## INSTRUCTIONS TO FOLLOW
In the PSA passage below, condense the paragraph that begins "The term" into a short bulleted list that keeps its main facts.

## DOCUMENT PASSAGE
····················

Is a 0.02 PSA Considered Undetectable?

Prostate-Specific Antigen (PSA) is a protein produced primarily by both normal and malignant cells of the prostate gland. Following curative treatment for prostate cancer, such as a radical prostatectomy or radiation therapy, monitoring PSA levels becomes the primary method of surveillance. The goal of these treatments is to remove or destroy all cancer cells, which should cause the patient’s PSA level to drop significantly. A consistently low PSA level offers reassurance that the treatment has been effective. Understanding what these measurements mean is important for patients undergoing surveillance.

Defining Undetectable PSA

The term “undetectable PSA” is a clinical concept that does not mean the PSA level is mathematically zero. Instead, it signifies that the amount of prostate-specific antigen circulating in the blood is so minute that it falls below the lowest detection limit of the laboratory test being used. For many years, the standard lower limit of detection for PSA tests was around 0.1 nanograms per milliliter (ng/mL) or sometimes 0.2 ng/mL. Any reading below that threshold was simply reported as “undetectable.”

····················

## RECORDS PROVIDED
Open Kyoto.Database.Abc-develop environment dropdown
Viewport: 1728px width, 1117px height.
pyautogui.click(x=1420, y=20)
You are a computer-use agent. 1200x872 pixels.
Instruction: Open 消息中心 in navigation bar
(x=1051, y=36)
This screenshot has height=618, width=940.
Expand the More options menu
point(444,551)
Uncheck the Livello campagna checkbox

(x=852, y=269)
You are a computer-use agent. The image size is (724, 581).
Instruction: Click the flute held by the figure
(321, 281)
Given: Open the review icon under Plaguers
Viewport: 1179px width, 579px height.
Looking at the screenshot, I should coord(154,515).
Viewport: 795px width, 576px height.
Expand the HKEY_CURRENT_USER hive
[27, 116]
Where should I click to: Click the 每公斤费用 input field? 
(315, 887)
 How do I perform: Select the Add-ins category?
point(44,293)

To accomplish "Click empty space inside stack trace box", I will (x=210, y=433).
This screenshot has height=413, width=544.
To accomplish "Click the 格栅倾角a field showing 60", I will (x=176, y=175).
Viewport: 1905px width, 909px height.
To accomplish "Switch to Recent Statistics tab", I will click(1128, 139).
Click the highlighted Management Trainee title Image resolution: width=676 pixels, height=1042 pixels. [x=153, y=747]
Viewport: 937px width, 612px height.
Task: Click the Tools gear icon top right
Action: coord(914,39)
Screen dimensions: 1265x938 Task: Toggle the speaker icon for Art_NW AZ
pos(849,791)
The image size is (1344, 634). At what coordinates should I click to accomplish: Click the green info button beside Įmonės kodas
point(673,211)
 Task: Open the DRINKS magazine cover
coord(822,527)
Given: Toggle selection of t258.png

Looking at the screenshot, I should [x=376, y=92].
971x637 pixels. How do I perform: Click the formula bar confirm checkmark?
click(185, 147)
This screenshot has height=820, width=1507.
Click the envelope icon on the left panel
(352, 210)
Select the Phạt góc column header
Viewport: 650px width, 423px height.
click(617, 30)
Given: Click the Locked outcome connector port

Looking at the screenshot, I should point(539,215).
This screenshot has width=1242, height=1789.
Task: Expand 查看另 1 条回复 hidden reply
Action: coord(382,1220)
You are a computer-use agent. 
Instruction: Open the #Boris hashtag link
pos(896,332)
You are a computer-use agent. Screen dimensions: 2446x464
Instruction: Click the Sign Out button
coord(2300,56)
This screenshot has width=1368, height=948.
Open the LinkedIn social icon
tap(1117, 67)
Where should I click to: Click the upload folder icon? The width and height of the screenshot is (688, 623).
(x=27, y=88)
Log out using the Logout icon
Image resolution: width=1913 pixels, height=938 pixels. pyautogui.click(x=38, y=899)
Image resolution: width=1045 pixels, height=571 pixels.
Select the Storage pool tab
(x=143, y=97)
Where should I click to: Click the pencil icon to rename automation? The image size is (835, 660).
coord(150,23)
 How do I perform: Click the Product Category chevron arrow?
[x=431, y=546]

····················

## ANSWER BOX
- "Undetectable PSA" is a clinical concept. It does not mean the PSA level is zero.
- It means the PSA in the blood is below the lowest detection limit of the lab test used.
- For many years, that standard limit was about 0.1 ng/mL, sometimes 0.2 ng/mL.
- Any reading below that threshold was reported as "undetectable."